It may seem obvious to many, but the idea of integrity maintenance is an important aspect of any profession, as well as the successful function and operation of most any organization or institution. Caroline Rodgers, social worker, has many years of experience working in the field of social work, as well as espousing the importance of social justice, ethics and human equality.
As a long time part of such an important social institution, she knows how vital individual integrity is to the work she has done; a key component in the continued success of social work and its indispensable benefits to society.
Professional integrity, as Caroline Rodgers social worker knows, is achieved in social work in five basic ways.
Working to Maintain the Reputation and Values of Social Work
Every social worker, says Caroline Rodgers, should do everything in their power to uphold and follow the values of the social work profession, and should always avoid doing anything that may reflect badly on the profession or the work they’ve committed to do.
Being open, dependable and, most of all, honest, is key to good social work. Social workers need to always clearly explain their role in a particular situation, and to never attempt to deceive or manipulate the people that are benefiting from their services.
Keeping Professional Boundaries
As a social worker, Caroline Rodgers firmly established the appropriate boundaries necessary to avoid unscrupulous or inappropriate relationships with colleagues and the users of her services.
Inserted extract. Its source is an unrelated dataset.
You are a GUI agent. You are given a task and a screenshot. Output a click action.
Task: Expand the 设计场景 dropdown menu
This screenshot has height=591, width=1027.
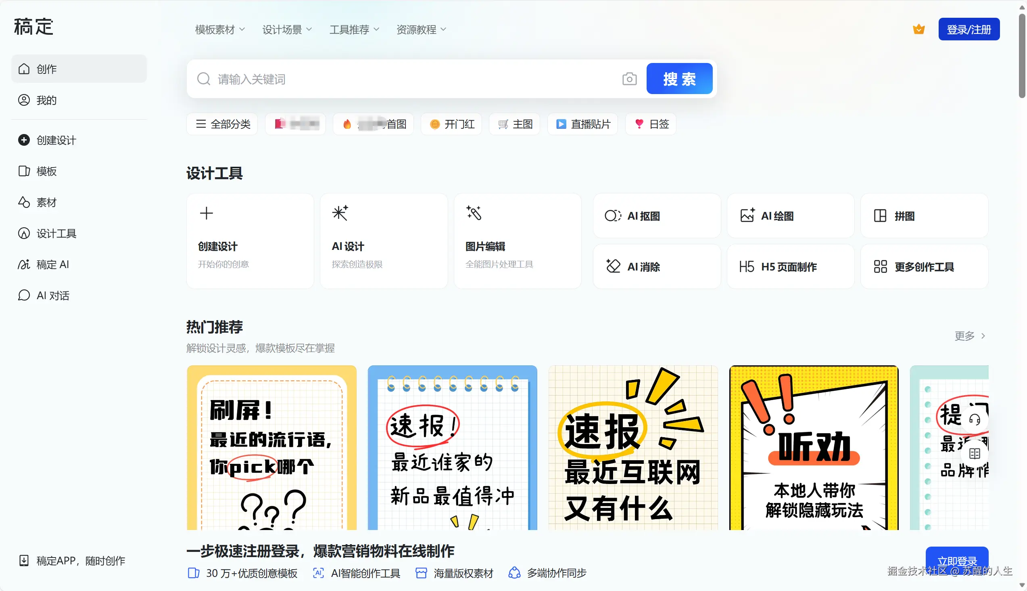287,30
Abuse, personal benefit, financial gain or other obtained through social work is unacceptable, and should be avoided at all costs.
Thoughtful, Balanced Reasoning
Every decision and/or judgment made by the professional social worker should be rendered considering all the aspects and factors of the situation and/or person, and should be based on solid reasoning and thoughtful approach. Never rush to judgment without due consideration of all the factors involved.
Caroline Rodgers social worker, recognizes the importance of accountability when it comes to social work. She understands that every professional must be prepared to be held accountable for every decision and action taken in the course of their work. Social workers should be accountable to the public, the people they serve, colleagues, their employers, etc.